→ **提示された本文**:

::::::::

人生を変えるライティング教室「天狼院ライティング・ゼミ」〜なぜ受講生が書いた記事が次々にバズを起こせるのか?賞を取れるのか?プロも通うのか?〜

記事:わかいく(ライティング・ゼミ日曜コース)
 
 
小学6年生の授業中、自分の長所と短所を書かされたことがあった。
配られたプリントの長所欄には《良いところ、誇れるところ》と補足があり、短所欄には《悪いところ、直したいところ》とあった。
この《直したいところ》という文字を見て、ほどんど反射的に、短所の欄に書いた。
『飽きっぽいところ』
ある経験が、トラウマになっていた。
 
その1年ほど前、私は、エレクトーンを習うことを熱望していた。
つやつやと輝く二段の手鍵盤と、足元にずらりと並ぶペダル鍵盤。
それらを軽やかに操れるようになりたくて、しぶる母を相手に、何日も頼みこんだ。
願いが叶えられたら、レッスンと練習を欠かさないことを約束した。
ついに熱意が認められ、間もなく、家に新品のヤマハ製エレクトーンが届けられた。
リビングに運ばれたその堂々たる姿に、嬉しいやら照れくさいやら、にやけ顔が止まらなかった。
 
それからどのくらいの間だったろう、胸を躍らせながら鍵盤に向かっていたのは。
1か月、いや、1週間だったかもしれない。
信じられないくらい急速に、熱が冷めた。
 
あれだけ切々と訴えた手前、とてもじゃないけど「やめたい」とは言い出せなかった。
高額なエレクトーンを買ってもらっている、という責めもあった。
それでも、どうにもやる気が起きなかった。
取り繕っても無駄なくらい身が入らない調子の私は、母からたっぷりお説教をもらった。
義務感でレッスンを続けたが、結局、1年ほどでやめてしまった。
母は呆れ顔だったが、内心、自分が一番自分に呆れていた。
 
その後の十数年、弾き手を失ったエレクトーンは、実家のリビングに黙って佇んでいた。
大人になって家を出た後も、帰省してその寂しげな姿に対面するたび、苦い罪悪感を味わった。

::::::::

→ **課題の目的**:
**1.** 本文に基づき、次の問いに答えよ。
(a) 小学6年生の授業で、短所の欄に何と書いたか。
(b) 家に届けられたエレクトーンは、どのメーカー製だったか。
(c) エレクトーンのレッスンは、結局どのくらいの期間でやめたか。
**2.** 本文中で二重山括弧《》に囲まれている語句を、すべて挙げよ。
データ行は、本文に関する作業には一切使用しません。

→ **データセット行**:
::::::::

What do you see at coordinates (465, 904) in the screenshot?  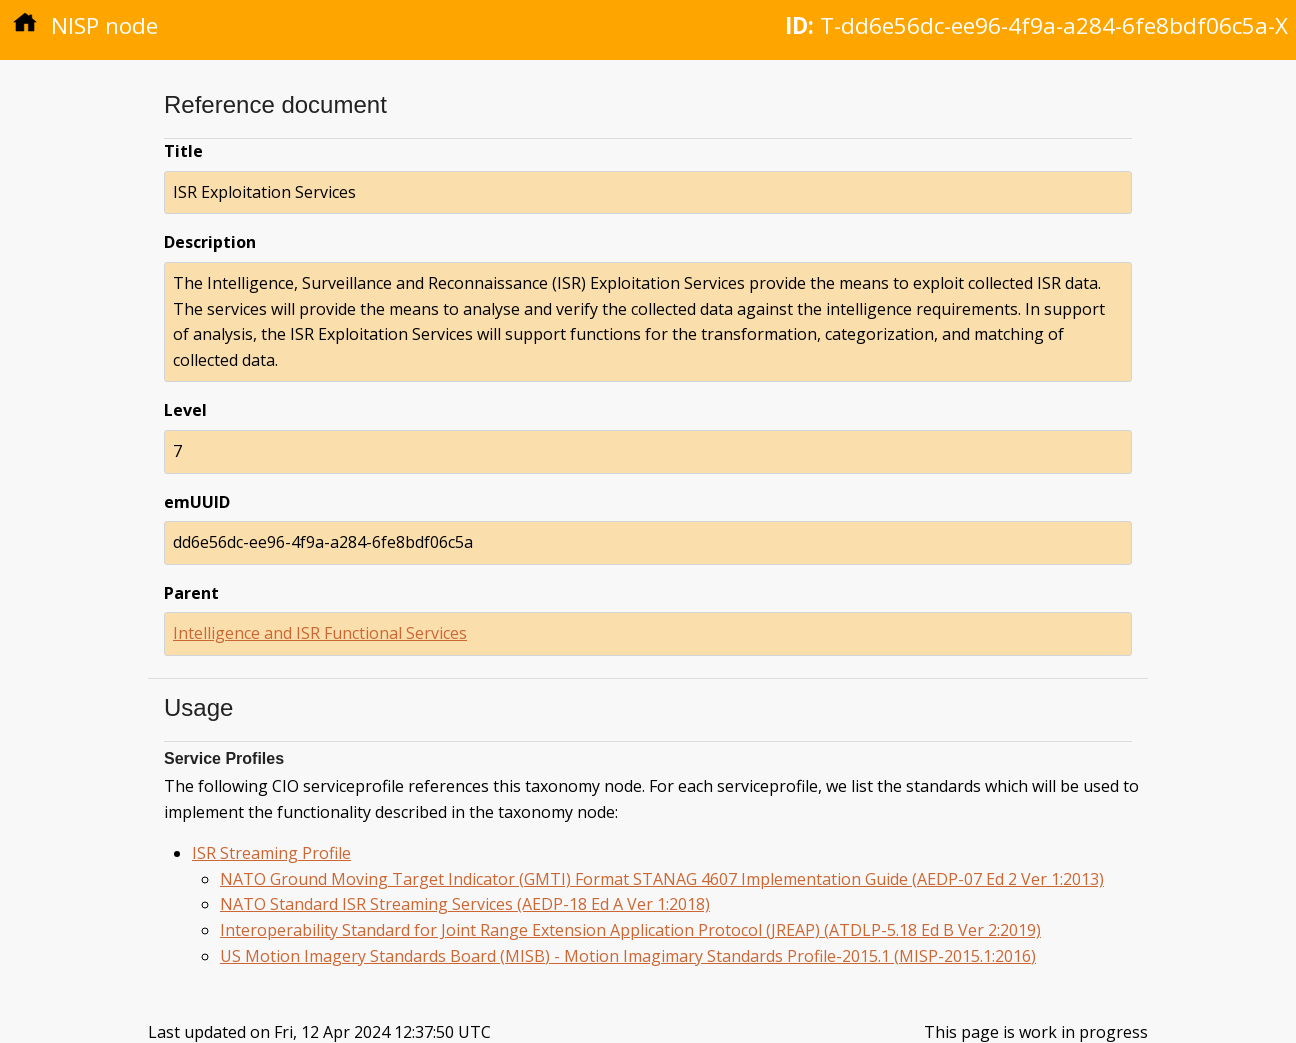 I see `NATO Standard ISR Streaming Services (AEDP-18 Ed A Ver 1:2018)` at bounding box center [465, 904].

::::::::

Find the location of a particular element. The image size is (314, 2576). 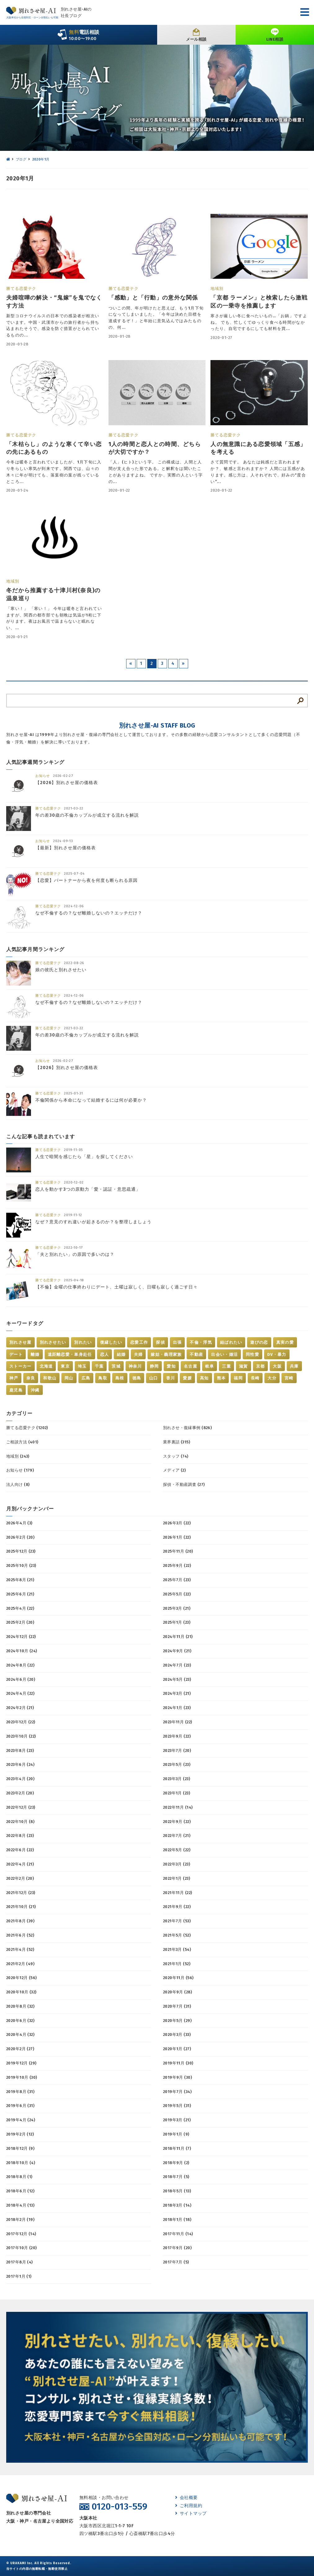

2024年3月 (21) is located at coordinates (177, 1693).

::::::::

→ **完全な解答**:
**1.**
(a) 『飽きっぽいところ』
(b) ヤマハ製
(c) 1年ほど

**2.**
・良いところ、誇れるところ
・悪いところ、直したいところ
・直したいところ